▸ **Task goal**
Repeat the records in full and exactly, omitting pictures.

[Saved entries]

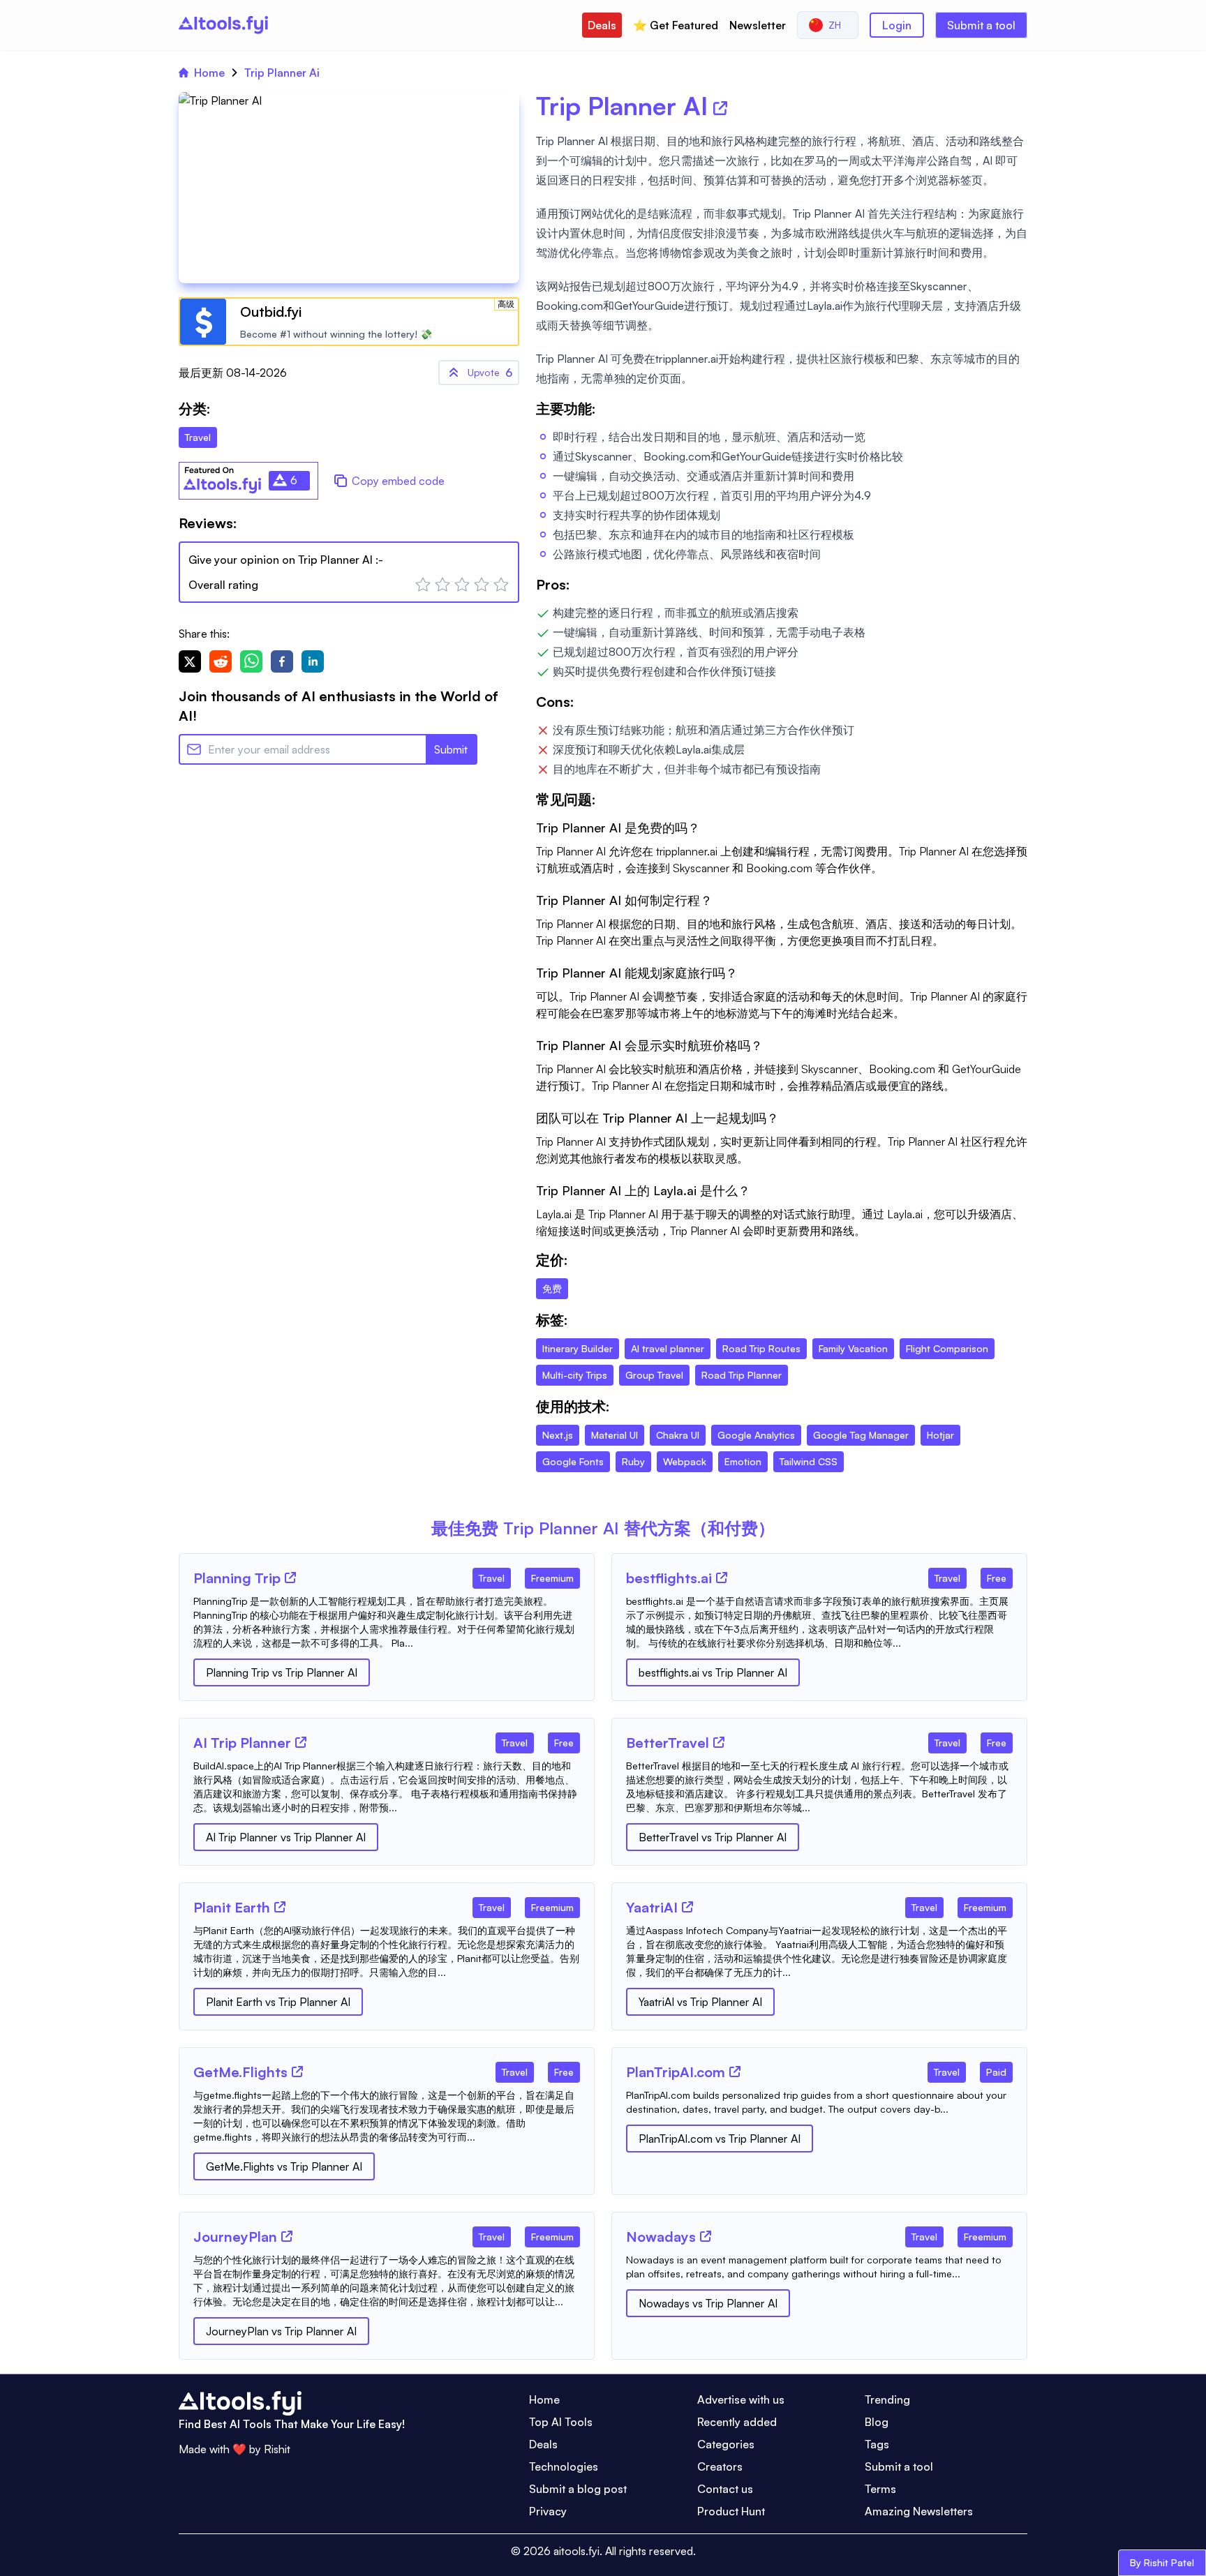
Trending (887, 2399)
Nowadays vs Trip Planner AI (708, 2303)
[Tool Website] (290, 1577)
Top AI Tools (561, 2422)
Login (896, 25)
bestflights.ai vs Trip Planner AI (713, 1672)
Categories (725, 2444)
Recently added (737, 2422)
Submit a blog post (578, 2489)
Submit (451, 749)
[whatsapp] (251, 661)
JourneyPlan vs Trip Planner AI (281, 2331)
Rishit (277, 2449)
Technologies (563, 2466)
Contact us (725, 2489)
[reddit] (220, 661)
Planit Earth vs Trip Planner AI (278, 2002)
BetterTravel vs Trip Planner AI (713, 1837)
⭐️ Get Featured (675, 25)
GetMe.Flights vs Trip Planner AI (284, 2166)
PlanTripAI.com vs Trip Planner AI (720, 2139)
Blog (876, 2422)
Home (209, 73)
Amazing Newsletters (919, 2511)
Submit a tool (981, 25)
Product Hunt (731, 2511)
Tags (877, 2444)
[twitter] (190, 661)
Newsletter (757, 25)
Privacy (548, 2511)
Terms (880, 2489)
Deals (602, 25)
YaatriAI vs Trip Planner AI (700, 2002)
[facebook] (282, 661)
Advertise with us (740, 2399)
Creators (720, 2466)
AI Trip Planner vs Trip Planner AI (286, 1837)
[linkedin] (313, 661)
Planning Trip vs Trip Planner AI (281, 1672)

▸ **Answer for the task**
Trending (887, 2399)
Nowadays vs Trip Planner AI (708, 2303)
[Tool Website] (290, 1577)
Top AI Tools (561, 2422)
Login (896, 25)
bestflights.ai vs Trip Planner AI (713, 1672)
Categories (725, 2444)
Recently added (737, 2422)
Submit a blog post (578, 2489)
Submit (451, 749)
[whatsapp] (251, 661)
JourneyPlan vs Trip Planner AI (281, 2331)
Rishit (277, 2449)
Technologies (563, 2466)
Contact us (725, 2489)
[reddit] (220, 661)
Planit Earth vs Trip Planner AI (278, 2002)
BetterTravel vs Trip Planner AI (713, 1837)
⭐️ Get Featured (675, 25)
GetMe.Flights vs Trip Planner AI (284, 2166)
PlanTripAI.com vs Trip Planner AI (720, 2139)
Blog (876, 2422)
Home (209, 73)
Amazing Newsletters (919, 2511)
Submit a tool (981, 25)
Product Hunt (731, 2511)
Tags (877, 2444)
[twitter] (190, 661)
Newsletter (757, 25)
Privacy (548, 2511)
Terms (880, 2489)
Deals (602, 25)
YaatriAI vs Trip Planner AI (700, 2002)
[facebook] (282, 661)
Advertise with us (740, 2399)
Creators (720, 2466)
AI Trip Planner vs Trip Planner AI (286, 1837)
[linkedin] (313, 661)
Planning Trip vs Trip Planner AI (281, 1672)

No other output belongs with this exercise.